Saved data entries:
******************************
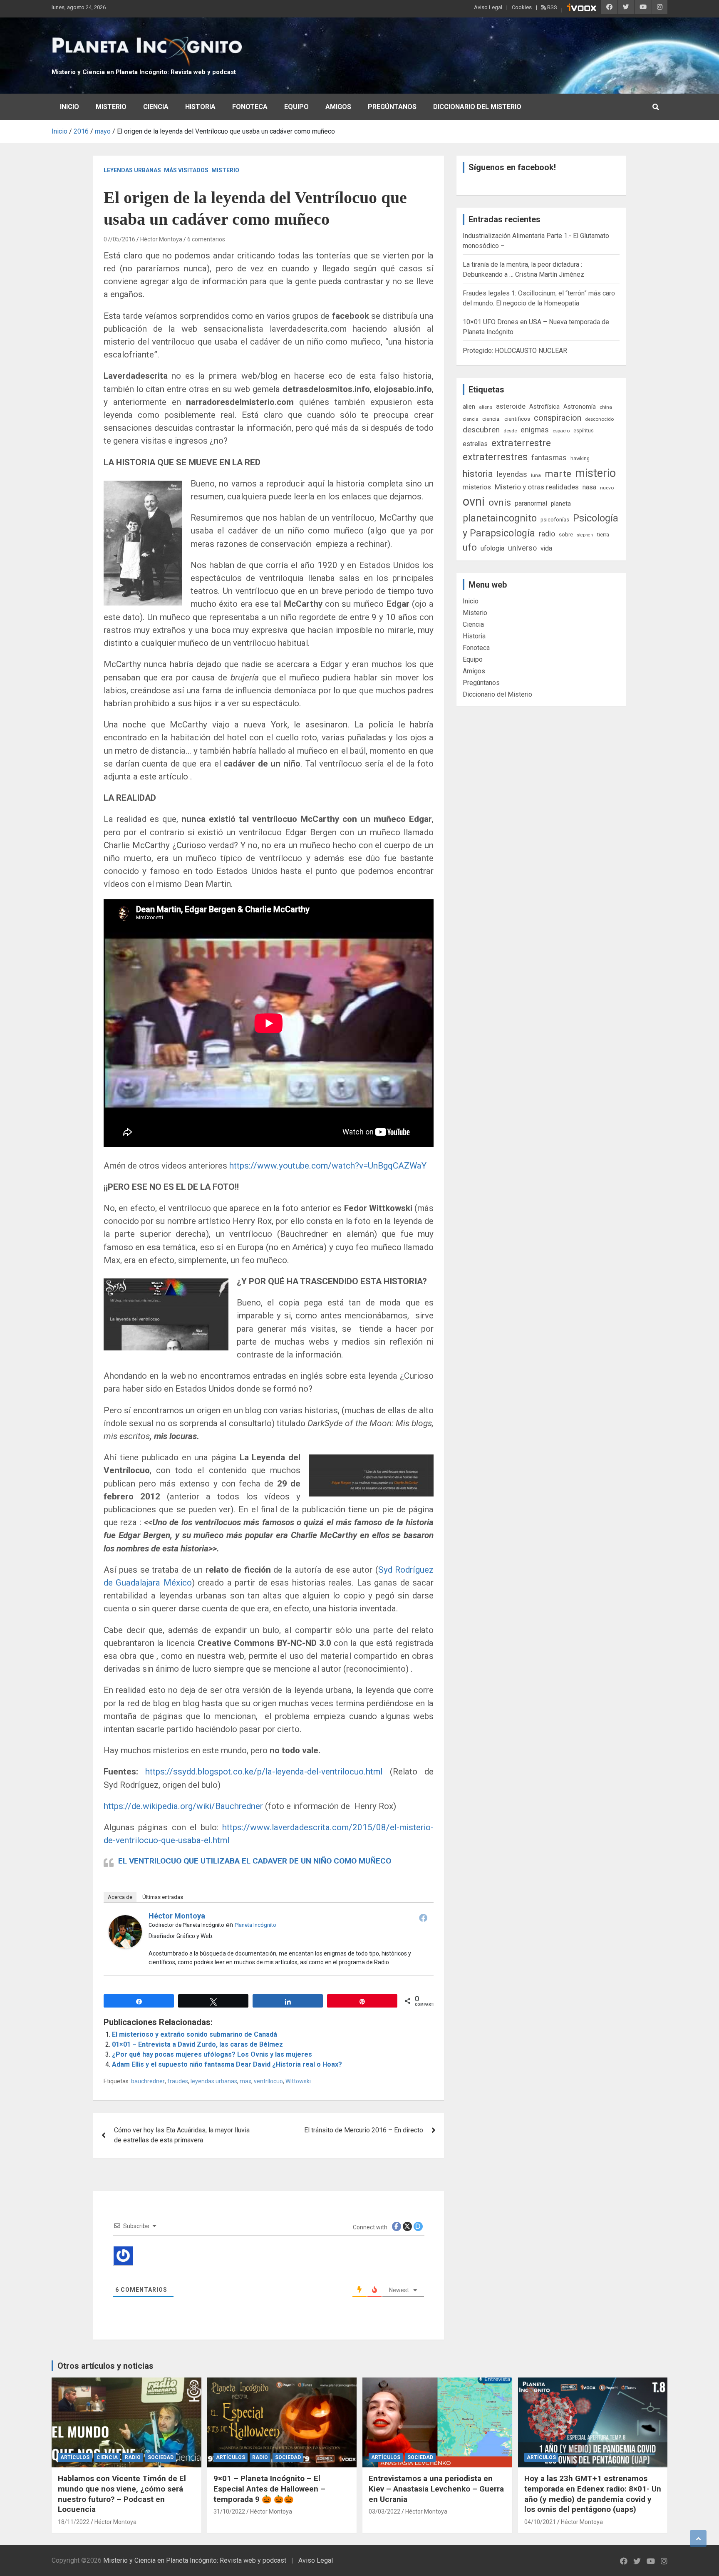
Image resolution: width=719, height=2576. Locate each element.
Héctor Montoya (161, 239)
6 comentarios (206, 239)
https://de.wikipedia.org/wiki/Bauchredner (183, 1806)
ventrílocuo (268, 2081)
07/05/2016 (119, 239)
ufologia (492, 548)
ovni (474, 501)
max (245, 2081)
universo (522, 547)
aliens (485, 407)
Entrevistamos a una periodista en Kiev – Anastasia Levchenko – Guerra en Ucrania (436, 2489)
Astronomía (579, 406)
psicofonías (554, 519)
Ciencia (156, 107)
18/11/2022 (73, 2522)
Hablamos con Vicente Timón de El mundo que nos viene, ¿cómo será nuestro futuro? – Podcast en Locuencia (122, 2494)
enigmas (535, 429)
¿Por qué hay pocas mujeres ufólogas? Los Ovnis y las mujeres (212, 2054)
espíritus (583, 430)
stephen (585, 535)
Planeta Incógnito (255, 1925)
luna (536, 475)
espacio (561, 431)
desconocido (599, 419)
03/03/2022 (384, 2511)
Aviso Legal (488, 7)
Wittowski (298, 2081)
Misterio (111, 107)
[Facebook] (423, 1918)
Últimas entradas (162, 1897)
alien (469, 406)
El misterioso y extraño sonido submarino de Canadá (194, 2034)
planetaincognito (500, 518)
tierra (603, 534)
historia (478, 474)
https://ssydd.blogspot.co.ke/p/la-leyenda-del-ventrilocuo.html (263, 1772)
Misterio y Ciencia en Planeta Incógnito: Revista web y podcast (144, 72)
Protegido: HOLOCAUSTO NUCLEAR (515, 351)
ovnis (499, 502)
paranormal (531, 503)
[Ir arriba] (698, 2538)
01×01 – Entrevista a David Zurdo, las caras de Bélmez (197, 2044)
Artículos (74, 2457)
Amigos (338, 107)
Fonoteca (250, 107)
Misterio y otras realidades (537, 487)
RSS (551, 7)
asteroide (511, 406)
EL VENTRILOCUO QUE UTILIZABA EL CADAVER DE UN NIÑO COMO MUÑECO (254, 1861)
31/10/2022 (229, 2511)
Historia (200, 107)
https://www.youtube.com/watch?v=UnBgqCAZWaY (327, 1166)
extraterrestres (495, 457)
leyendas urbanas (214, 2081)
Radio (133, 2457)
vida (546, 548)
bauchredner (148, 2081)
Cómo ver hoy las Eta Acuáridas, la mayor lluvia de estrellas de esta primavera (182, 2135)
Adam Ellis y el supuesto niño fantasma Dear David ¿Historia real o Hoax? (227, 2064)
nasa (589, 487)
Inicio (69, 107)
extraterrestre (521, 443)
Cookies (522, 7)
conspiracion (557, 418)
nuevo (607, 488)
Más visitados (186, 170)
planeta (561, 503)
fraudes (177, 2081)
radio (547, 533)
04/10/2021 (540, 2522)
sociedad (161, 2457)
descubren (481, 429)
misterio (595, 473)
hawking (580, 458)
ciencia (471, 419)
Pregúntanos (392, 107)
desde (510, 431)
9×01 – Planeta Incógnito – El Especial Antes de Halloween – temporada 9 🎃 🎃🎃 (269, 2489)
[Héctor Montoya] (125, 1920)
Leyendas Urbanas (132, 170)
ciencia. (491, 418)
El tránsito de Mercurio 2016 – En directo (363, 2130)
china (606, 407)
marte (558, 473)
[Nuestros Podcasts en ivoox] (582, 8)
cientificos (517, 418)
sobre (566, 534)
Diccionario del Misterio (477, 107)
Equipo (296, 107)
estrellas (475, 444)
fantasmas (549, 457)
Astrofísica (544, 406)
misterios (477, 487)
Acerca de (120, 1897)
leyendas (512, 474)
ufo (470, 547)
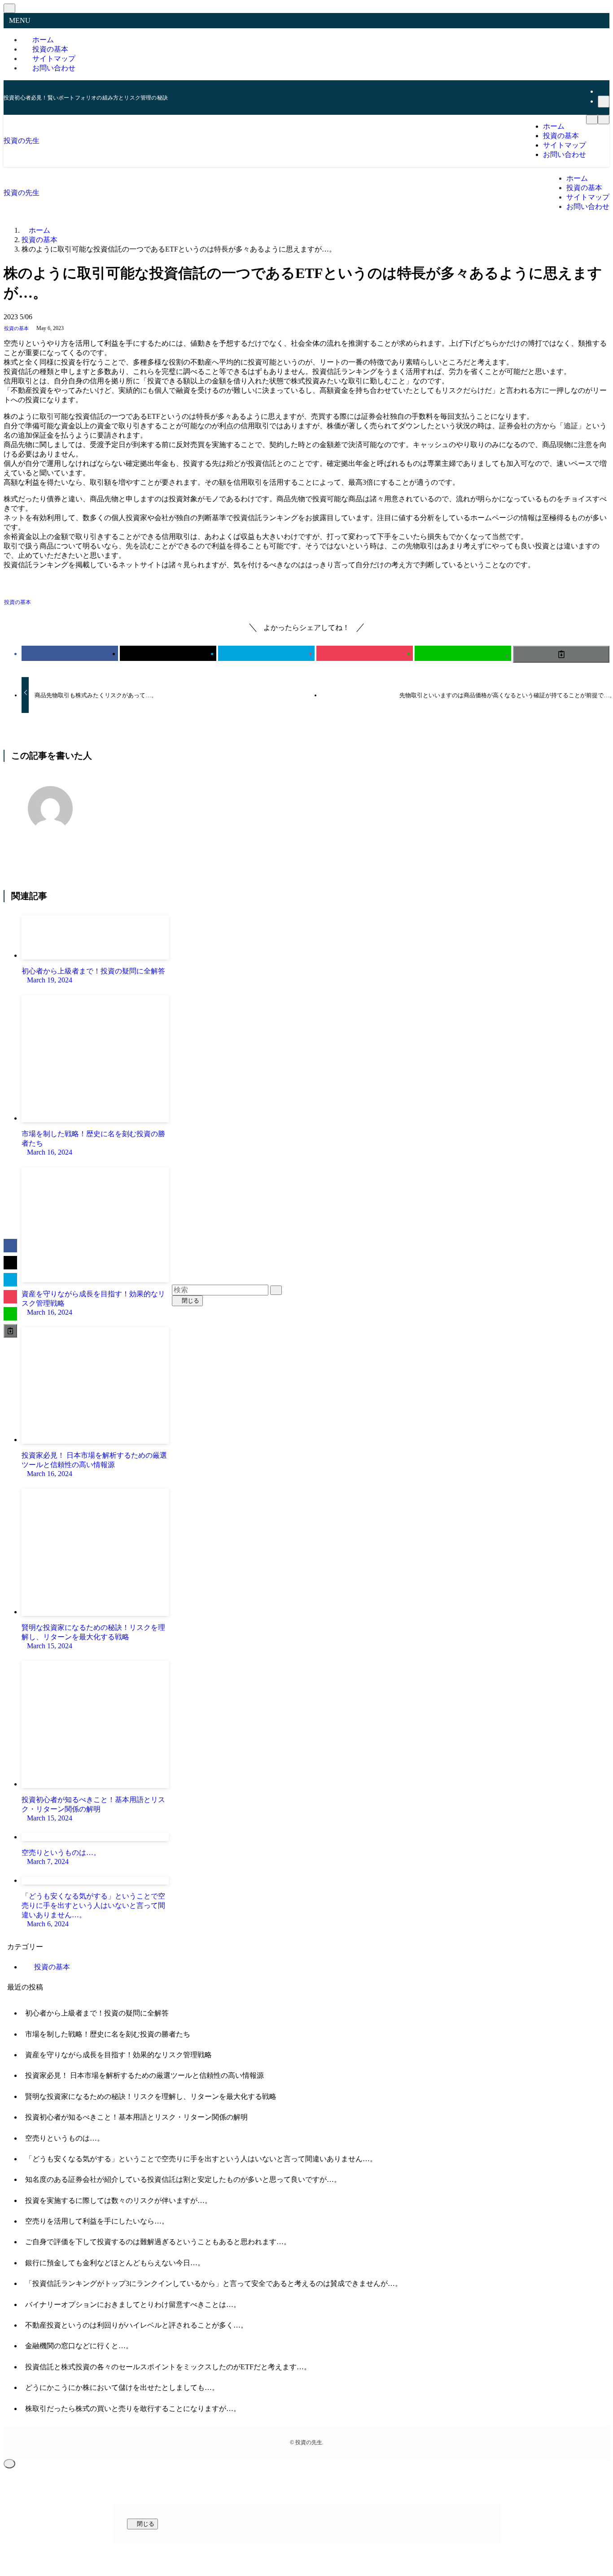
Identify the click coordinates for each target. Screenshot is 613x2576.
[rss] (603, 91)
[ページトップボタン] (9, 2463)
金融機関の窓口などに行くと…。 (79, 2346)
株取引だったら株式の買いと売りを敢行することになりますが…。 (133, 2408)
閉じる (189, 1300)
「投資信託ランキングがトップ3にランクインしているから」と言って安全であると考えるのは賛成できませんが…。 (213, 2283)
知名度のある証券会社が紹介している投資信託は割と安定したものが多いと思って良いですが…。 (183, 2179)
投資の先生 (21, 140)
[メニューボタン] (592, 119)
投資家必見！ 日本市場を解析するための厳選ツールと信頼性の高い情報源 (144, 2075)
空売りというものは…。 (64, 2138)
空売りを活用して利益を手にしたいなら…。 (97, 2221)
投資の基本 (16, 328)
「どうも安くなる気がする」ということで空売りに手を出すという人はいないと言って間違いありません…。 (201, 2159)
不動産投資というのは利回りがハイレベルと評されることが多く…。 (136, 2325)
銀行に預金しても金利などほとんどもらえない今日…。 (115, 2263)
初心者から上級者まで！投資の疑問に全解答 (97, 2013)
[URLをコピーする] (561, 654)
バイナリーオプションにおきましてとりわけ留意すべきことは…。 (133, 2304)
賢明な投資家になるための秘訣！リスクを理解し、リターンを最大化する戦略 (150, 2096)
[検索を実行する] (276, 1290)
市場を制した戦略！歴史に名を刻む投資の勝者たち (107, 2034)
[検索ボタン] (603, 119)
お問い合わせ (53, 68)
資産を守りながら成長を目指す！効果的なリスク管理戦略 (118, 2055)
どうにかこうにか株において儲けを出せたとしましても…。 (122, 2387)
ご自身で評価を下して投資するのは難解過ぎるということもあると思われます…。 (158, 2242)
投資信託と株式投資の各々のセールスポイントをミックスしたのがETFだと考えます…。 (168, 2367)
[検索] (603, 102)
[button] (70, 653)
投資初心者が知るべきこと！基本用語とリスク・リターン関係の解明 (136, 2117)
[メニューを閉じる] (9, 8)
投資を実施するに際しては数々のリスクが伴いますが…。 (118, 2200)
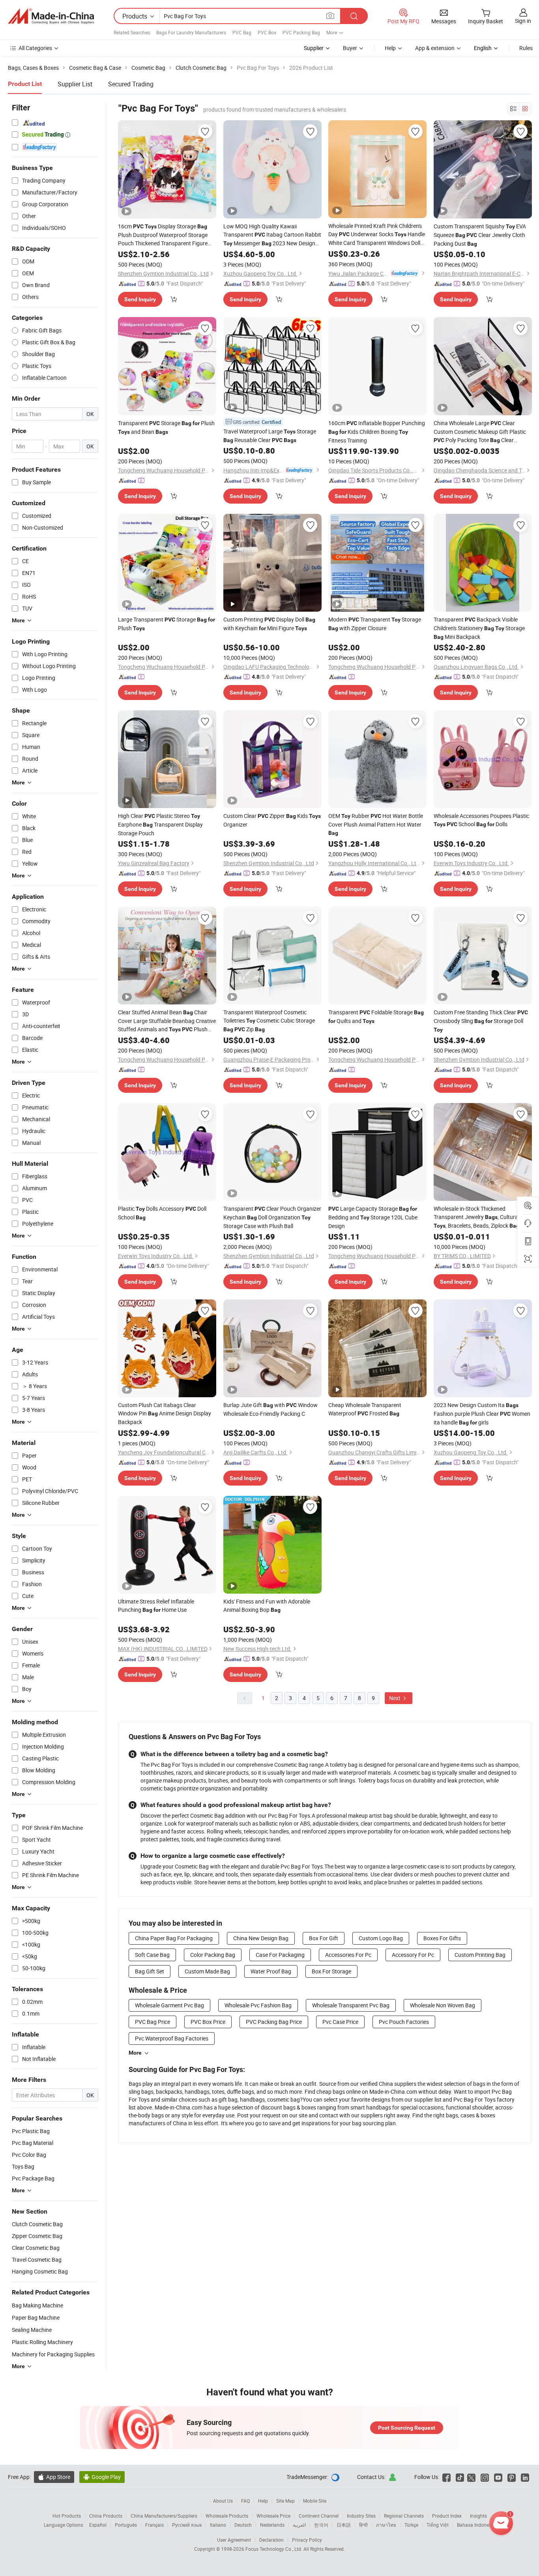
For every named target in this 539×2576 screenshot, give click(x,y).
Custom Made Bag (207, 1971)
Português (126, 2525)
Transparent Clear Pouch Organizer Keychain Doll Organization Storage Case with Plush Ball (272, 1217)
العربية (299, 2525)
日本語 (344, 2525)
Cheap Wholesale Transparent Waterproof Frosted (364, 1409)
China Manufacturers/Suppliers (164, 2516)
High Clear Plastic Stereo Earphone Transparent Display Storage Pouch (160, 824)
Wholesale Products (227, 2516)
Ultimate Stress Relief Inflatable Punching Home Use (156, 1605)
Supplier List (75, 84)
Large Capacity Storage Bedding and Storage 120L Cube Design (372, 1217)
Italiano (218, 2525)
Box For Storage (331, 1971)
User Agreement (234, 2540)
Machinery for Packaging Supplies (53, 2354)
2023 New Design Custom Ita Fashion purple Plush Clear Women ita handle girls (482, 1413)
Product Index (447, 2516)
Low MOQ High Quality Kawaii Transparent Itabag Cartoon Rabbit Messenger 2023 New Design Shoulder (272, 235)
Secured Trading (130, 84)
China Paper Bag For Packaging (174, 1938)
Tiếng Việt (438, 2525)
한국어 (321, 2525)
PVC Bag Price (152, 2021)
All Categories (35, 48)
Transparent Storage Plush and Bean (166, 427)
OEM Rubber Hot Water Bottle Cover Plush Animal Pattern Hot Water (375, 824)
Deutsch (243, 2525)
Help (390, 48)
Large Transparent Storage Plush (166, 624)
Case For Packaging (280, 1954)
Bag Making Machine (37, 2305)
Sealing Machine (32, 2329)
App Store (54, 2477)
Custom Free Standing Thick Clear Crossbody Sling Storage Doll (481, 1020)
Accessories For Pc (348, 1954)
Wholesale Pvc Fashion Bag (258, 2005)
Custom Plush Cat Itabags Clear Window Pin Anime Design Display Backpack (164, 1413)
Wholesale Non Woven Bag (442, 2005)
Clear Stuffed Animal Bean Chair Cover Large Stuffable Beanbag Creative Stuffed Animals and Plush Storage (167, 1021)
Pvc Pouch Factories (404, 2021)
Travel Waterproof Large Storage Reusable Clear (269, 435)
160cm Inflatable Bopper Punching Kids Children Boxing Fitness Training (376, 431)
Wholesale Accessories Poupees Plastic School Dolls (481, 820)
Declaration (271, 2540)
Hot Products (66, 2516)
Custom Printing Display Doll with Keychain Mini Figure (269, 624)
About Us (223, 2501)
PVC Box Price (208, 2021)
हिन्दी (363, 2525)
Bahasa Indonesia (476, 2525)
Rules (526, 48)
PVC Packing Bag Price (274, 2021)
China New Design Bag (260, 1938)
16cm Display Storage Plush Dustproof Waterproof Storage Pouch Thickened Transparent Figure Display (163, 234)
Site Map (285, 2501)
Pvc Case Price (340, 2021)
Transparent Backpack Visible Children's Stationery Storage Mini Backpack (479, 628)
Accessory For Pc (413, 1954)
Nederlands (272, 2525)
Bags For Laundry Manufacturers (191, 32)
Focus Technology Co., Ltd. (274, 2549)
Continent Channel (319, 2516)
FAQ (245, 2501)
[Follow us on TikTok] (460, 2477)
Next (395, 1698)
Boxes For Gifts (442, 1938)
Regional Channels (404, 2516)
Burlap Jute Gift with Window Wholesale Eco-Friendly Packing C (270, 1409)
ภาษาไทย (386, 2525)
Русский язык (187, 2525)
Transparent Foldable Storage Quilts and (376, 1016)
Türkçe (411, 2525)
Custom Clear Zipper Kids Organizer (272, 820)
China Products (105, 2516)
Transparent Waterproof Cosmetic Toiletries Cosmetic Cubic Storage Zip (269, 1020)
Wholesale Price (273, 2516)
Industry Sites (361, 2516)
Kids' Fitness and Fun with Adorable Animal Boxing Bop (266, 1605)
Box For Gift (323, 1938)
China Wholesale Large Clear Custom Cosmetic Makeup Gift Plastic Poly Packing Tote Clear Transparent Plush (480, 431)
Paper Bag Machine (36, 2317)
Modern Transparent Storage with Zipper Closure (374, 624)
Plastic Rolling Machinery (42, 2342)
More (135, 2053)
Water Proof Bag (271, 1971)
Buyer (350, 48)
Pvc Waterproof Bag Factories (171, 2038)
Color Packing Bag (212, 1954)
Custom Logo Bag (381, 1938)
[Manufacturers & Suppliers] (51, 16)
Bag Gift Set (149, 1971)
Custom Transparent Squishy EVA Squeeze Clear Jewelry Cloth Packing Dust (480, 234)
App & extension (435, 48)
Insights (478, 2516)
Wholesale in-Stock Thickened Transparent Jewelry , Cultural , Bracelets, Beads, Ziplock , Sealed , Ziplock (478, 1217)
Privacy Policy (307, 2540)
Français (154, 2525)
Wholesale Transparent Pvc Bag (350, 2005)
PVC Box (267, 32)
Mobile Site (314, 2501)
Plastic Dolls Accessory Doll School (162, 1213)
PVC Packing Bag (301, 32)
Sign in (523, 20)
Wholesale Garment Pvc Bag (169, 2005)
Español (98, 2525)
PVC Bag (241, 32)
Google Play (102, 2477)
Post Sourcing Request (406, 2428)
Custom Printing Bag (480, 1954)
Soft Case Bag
******************************
Work order:
Where the string "Products" occurs in a line above, count that line, and report solely the final figure.

Answer area:
3